**DOCUMENT PASSAGE:**
===
Hu Daoping (; 1971 – April 14, 2006), also known by his alias Wu Jun (), was a Chinese criminal and serial killer who killed seven people during robberies between 2003 and 2005 after escaping from prison.

Biography 
Hu, originally raised in a poor family from Chongqing, married a woman in 1993, and later fathered a child in 1995. In that same year, he racked up a charge for theft, after which he was sentenced to eight years in prison.

Murders 
Three years into his sentence, Hu escaped prison and fled to Sichuan in June 1998, carrying on his criminal escapades. In May 2000, Hu stole nearly 10,000 yuan from the philatelic store in a Yuechi County Post Office. On December 1, 2003, he robbed a Jintai Jewelry Shop in Yuechi County of more 400,000 yuan, while also murdering the shop owner Fu Jianguo and guard Yang Lin.

On January 13, 2005 Hu entered the Yuechi County post office and attempted to rob the vault, killing two police officers Cheng Zeping and Zhang Yong that were present. In April, he attempted to rob a jewelry store in Guang'an, but the plot failed. On September 6, Hu killed three union guards (including Jiang Weiyang and Zheng Ying) at the White Temple Credit Union. Afterwards he robbed the place of more than 180,000 yuan and fled.
===
**SET EXERCISE:**
Answer these questions from the passage on Hu Daoping:
1. In what year was he charged with theft and sentenced to eight years in prison?
2. Where did he flee after escaping prison in June 1998?
3. How much money did he take from the White Temple Credit Union?
The lines that come next have nothing to do with this.

[Rows of pointing data]
===
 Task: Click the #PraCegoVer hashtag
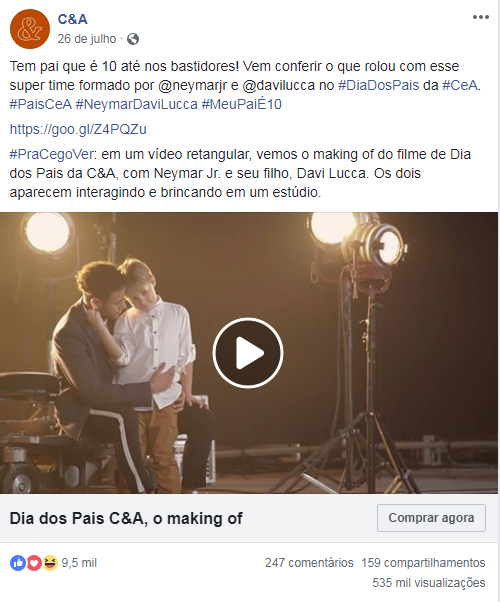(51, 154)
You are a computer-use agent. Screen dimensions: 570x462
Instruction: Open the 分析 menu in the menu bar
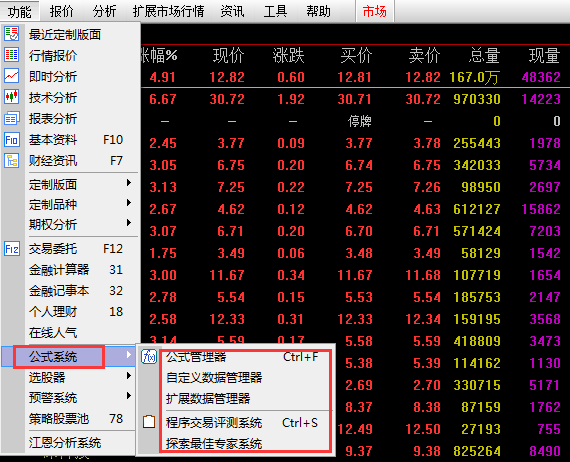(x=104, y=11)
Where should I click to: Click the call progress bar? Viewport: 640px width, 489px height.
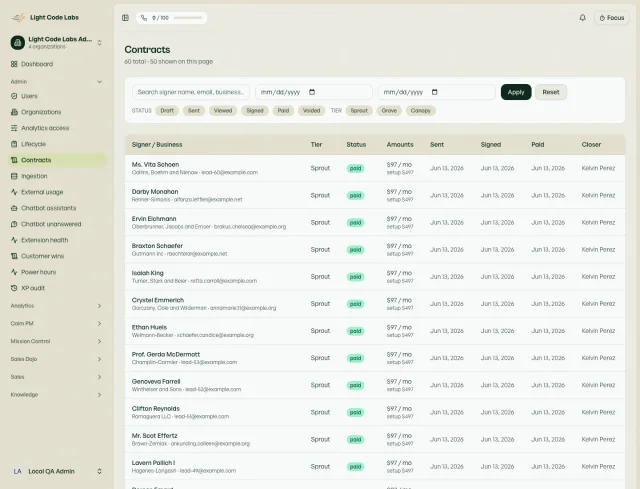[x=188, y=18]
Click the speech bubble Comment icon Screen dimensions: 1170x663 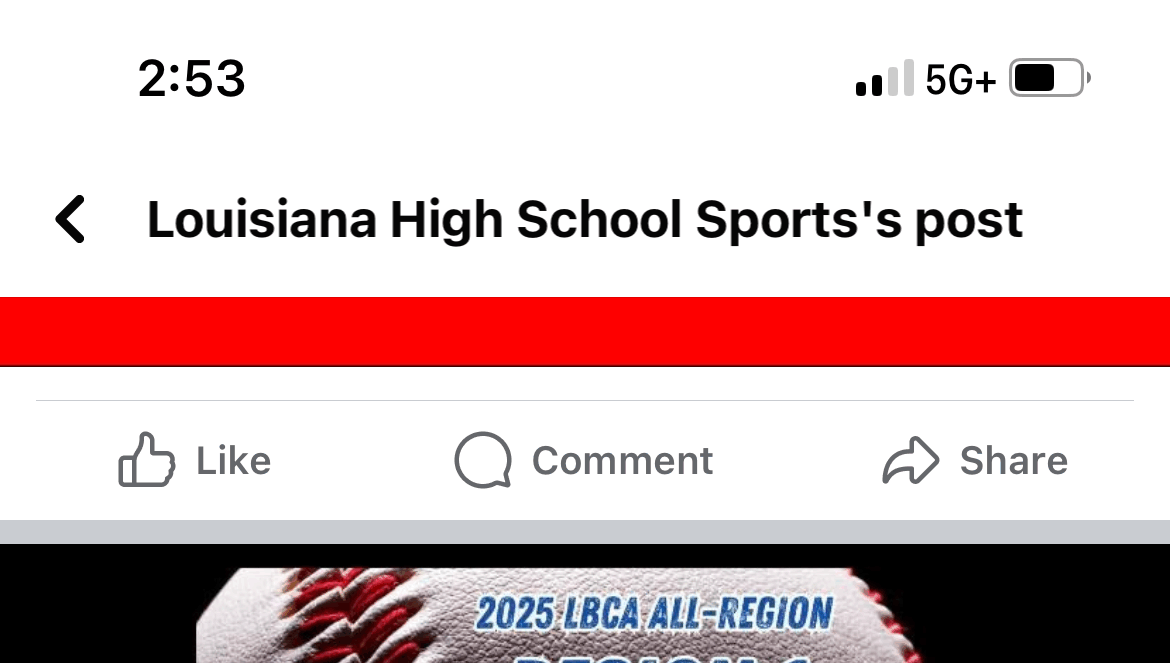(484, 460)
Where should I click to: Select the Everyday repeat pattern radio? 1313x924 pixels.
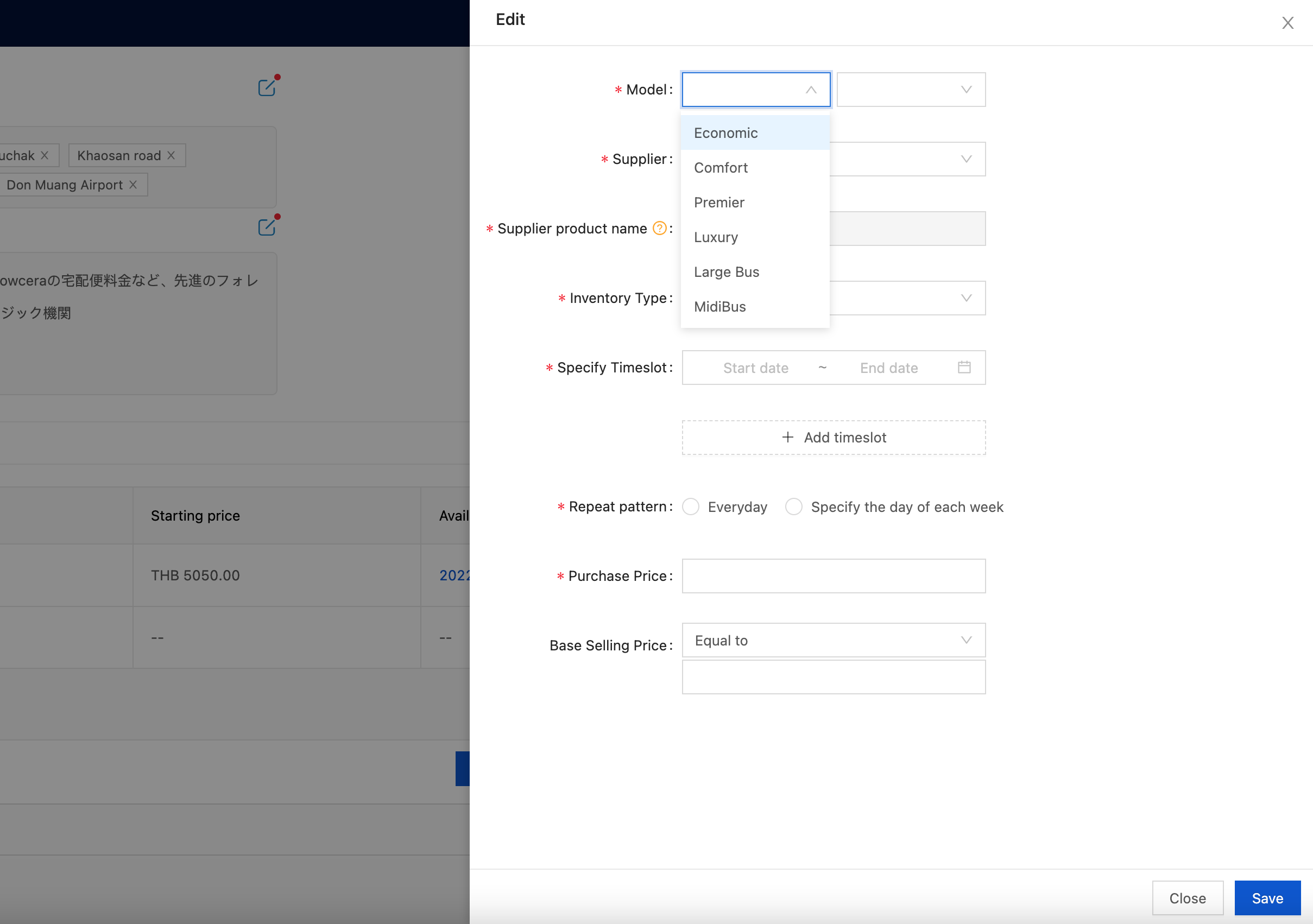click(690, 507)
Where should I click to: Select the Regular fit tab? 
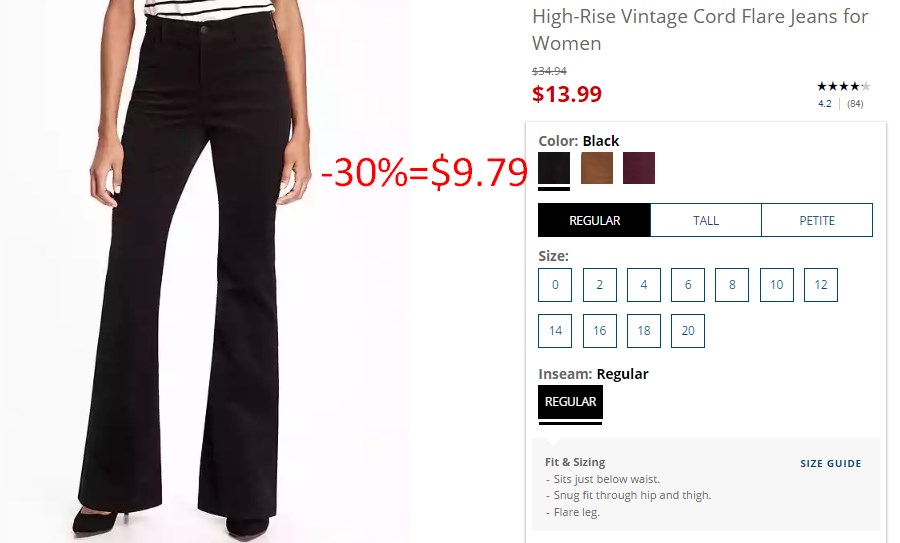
===
**FINAL RESULT:**
1. 1995
2. Sichuan
3. More than 180,000 yuan